A CIA spokesman, while not publicly commenting on the circumstances of the erasure, emphasized that another unopened computer disk with the full report has been, and still is, locked in a vault at agency headquarters. "I can assure you that the CIA has retained a copy," wrote Dean Boyd, the agency's chief of public affairs, in an email.
"Locked in a vault" is the best way to describe the status of the full report, the classified copies of which remain under wraps and generally unread. The ACLU has been suing under the Freedom of Information Act to have the full report declassified and released. Unfortunately, last week they were dealt a blow when a federal appeals court ruled that the full report is not subject to FOIA requests because it has been classified as a "work document" within Congress and is therefore exempt to public demands to be released. The matter is left up to the Senate Intelligence Committee itself. Current chair Sen. Richard Burr (R-N.C.) has been hostile to the very idea of anybody even looking at it, and the Obama administration doesn't seem to be in any rush to take a peek:
To ensure the document was circulated widely within the government, and to preserve it for future declassification, Feinstein, in her closing days as chair, instructed that computer disks containing the full report be sent to the CIA and its inspector general, as well as the other U.S. intelligence and law enforcement agencies. Aides said Feinstein specifically included a separate copy for the CIA inspector general because she wanted the office to undertake a full review. Her goal, as she wrote at the time, was to ensure "that the system of detention and interrogation described in this report is never repeated."

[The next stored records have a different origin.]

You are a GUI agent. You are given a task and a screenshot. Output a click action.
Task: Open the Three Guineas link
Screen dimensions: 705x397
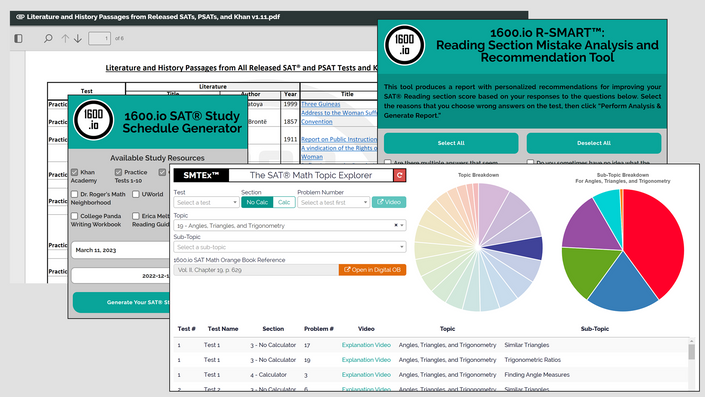(x=321, y=104)
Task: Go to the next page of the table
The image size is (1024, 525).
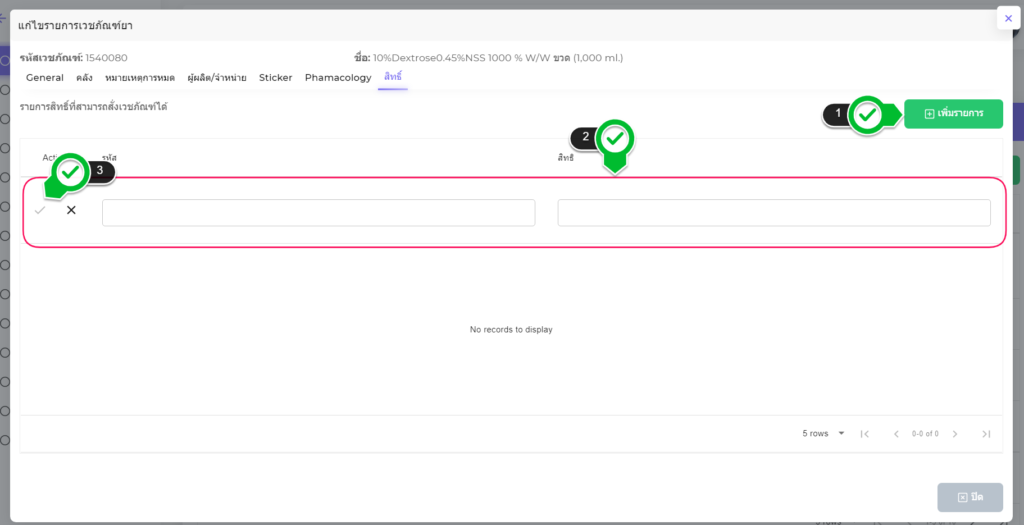Action: tap(955, 434)
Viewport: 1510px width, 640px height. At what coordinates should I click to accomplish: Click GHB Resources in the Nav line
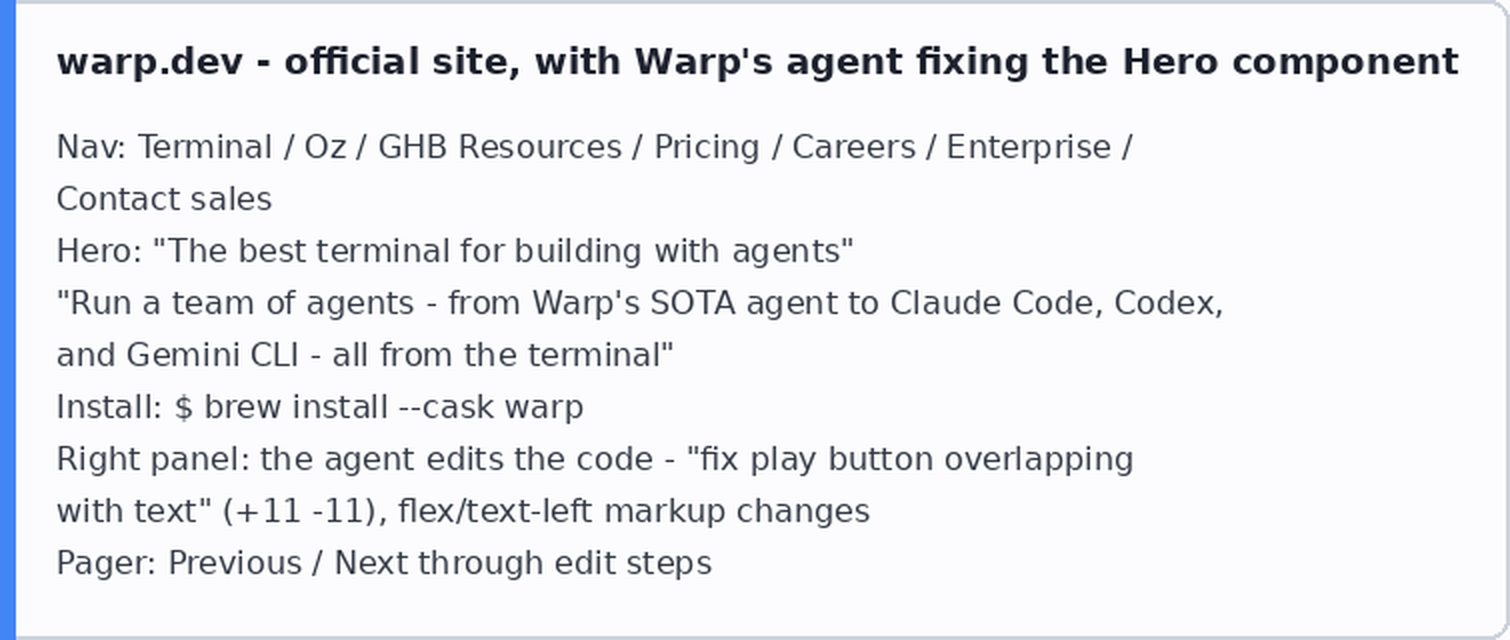tap(499, 147)
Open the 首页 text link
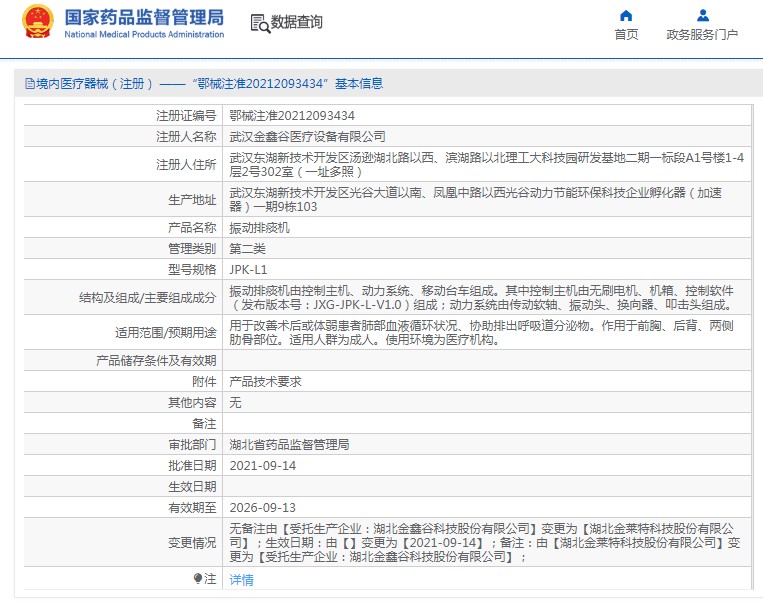 tap(626, 35)
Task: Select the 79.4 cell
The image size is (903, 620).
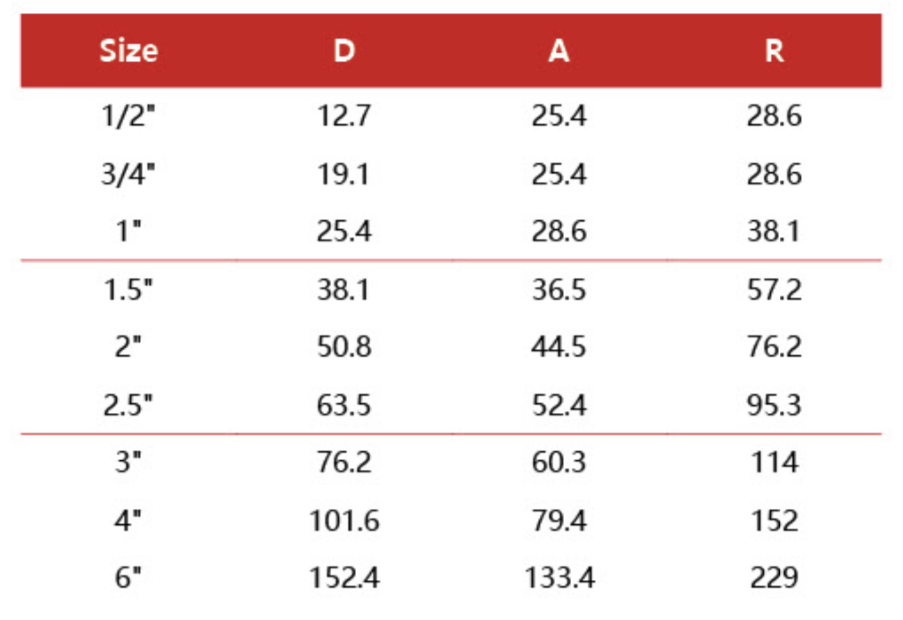Action: coord(558,521)
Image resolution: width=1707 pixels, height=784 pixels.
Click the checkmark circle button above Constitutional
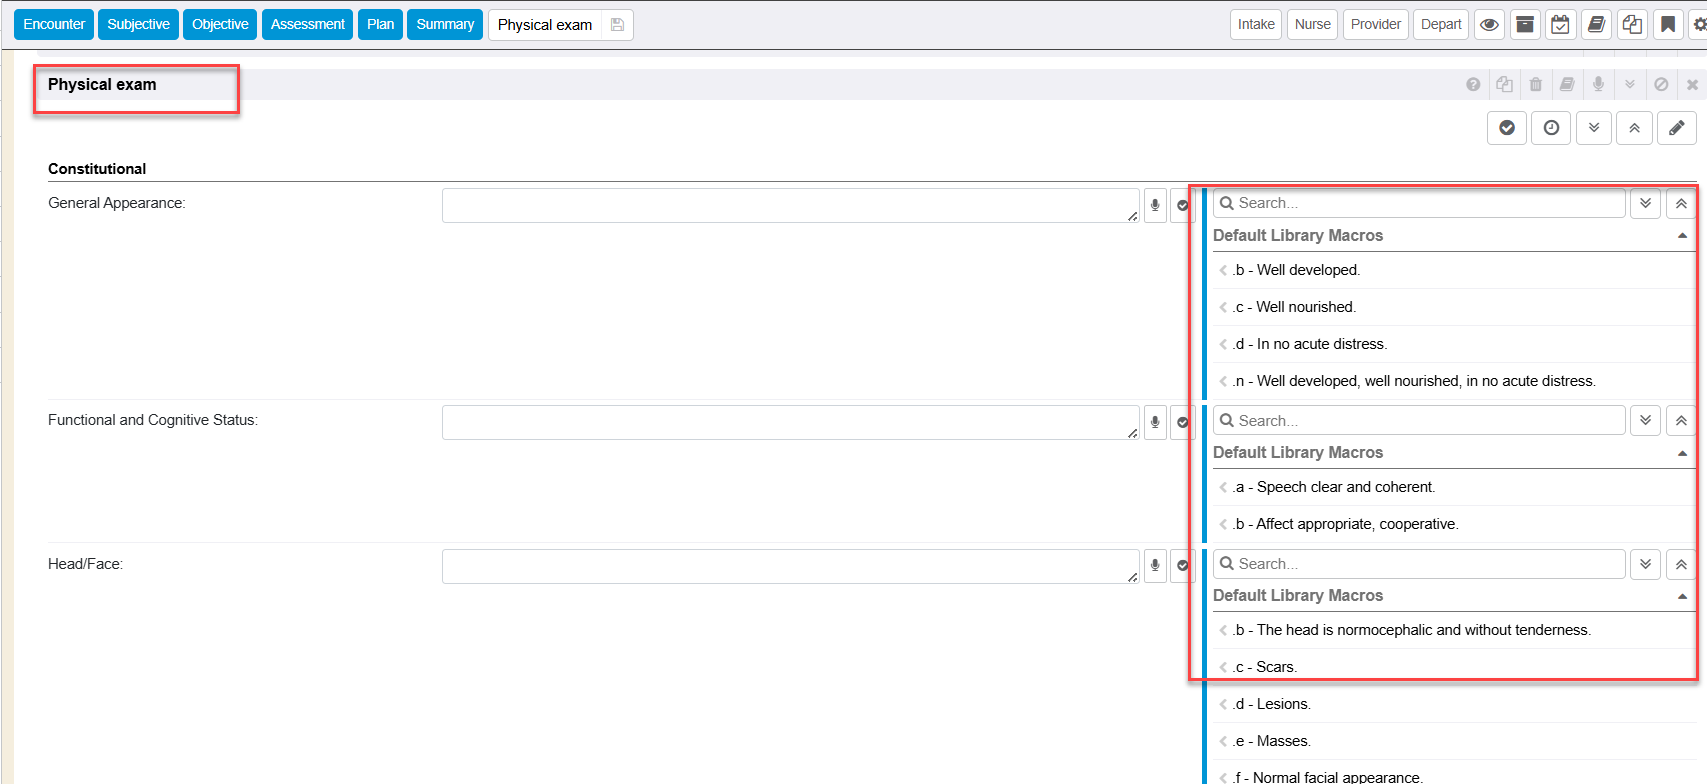click(1507, 128)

But her successor, Republican Sen. Richard Burr of North Carolina, quickly asked for all of the disks to be returned, even threatening at one point to send a committee security officer to retrieve them. He contended the volumes are congressional records that were never intended for executive branch, much less public, distribution.
The administration, while not complying with Burr's demand to return the disks, has essentially sided with him against releasing them to the public. Early last year, Justice lawyers instructed federal agencies to keep their copies of the document under lock and key, unopened, lest the courts treat them as government records subject to the Freedom of Information Act. Weeks later, in an effort to head off a motion for "emergency relief" by the ACLU, a Justice Department lawyer told U.S. Judge James Boasberg that no copies of the report would be returned to Congress or destroyed; the government "can assure the Court that it will preserve the status quo" until the Freedom of Information Act lawsuit was resolved, wrote Vesper Mei, a senior counsel in the Justice Department's civil division, in a February 2015 filing.
One wonders how many administrations will pass before Americans get a real sense of the extent of the torture administered to (sometimes innocent) terror suspects in our name. But given that the presumptive GOP nominee, Donald Trump, is promising to bring back waterboarding "and more" should he become president, one might wonder the actual extent that a huge chunk of Americans even care.
Fortunately, we do still have the 500-page executive summary of the full report, and it was chock full of details on its own. I read through that summary back when it was released and explained its contents here. Americans should demand the right to see the full report, but given that not terribly much happened once the summary was released, it doesn't appear there's going to be much pressure on this administration to do so.